I’m trying to catch up on Banks–I had four novels of his on my to-be-read shelf, and thought it time to get to them. I do not know why I was procrastinating, for Banks is one of my favorite authors.
The general consensus about this book from the usual sources was that it was one of Banks’ minor works, if not his worst since Canal Dreams, roundly despised by Banks fans. Personally, the one Banks novel that I have not cared for was The Bridge, and I suspect that my opinion of that book would change if I read it today. While I can not put Whit next to The Player of Games, Espedair Street, or The Crow Road as one of my favorites, I enjoyed this book much more than I expected given its reputation.
The title refers to the last name of the main character, one she shares with several other characters in the book including her grandfather, Salvador Whit, the charismatic leader of the Luskenyter cult. One of the cult doctrines is the reverence for those born on Leap Day, and the Beloved Isis is a third generation Leapyearian. The cult is preparing for one of their special events, the Festival of Love, when they get a letter from Morag, Isis’s cousin who is an international music soloist and the festival guest of honor, claiming that she is an apostate (i.e., no longer a cult believer) and will not be attending the Festival. Isis is elected to go among the Unsaved (thus the subtitle) to find Morag and bring her back into the fold.

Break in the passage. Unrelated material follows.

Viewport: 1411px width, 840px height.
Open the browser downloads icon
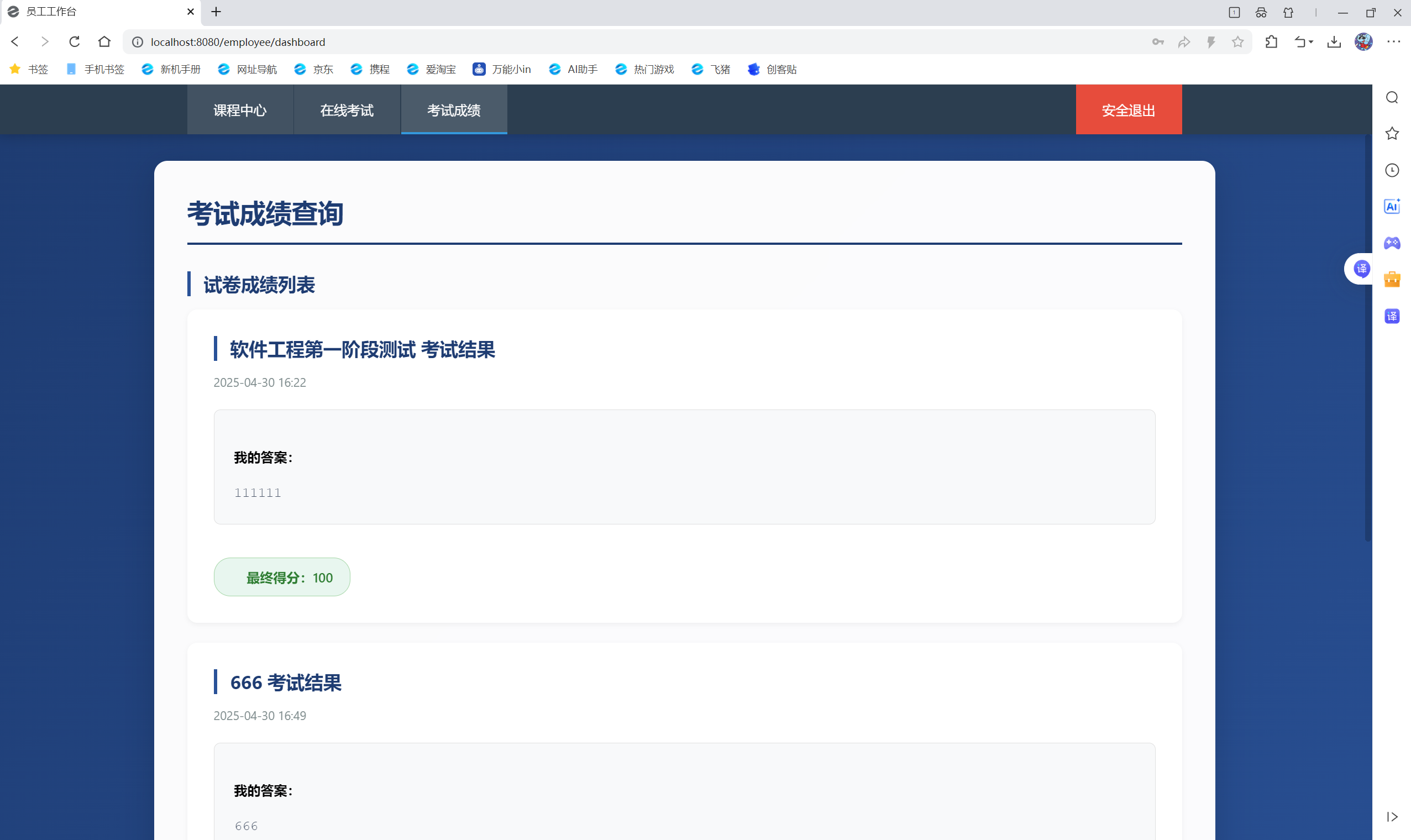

Isis starts off somewhat naive, it not as oblivious as Candide, at least as innocent. It is not hard to see that her growth as a character in this novel is to lose that naivete, to grow up and confront her faith, the world, and the “truth.” I loved the endless revelations about the Cult and its background, and the plot had plenty of twists and turns that prevented you from predicting the outcome. If I had to quibble, though, it would have to be in the quick metamorphosis Isis goes through, from innocent and incredulous to world wise and tough. You get some glimpses–foreshadowing–that Isis is not just a waif, but the suddenness of the change is still a little jarring.
I can see that this might not be everyone’s cup of tea, the subplot regarding faith, trust, and truth appealed to me. Banks is brave to have a main character who is not only religious, but not a follower of a major denomination or belief. I’m convinced the guy could make almost anybody appealing.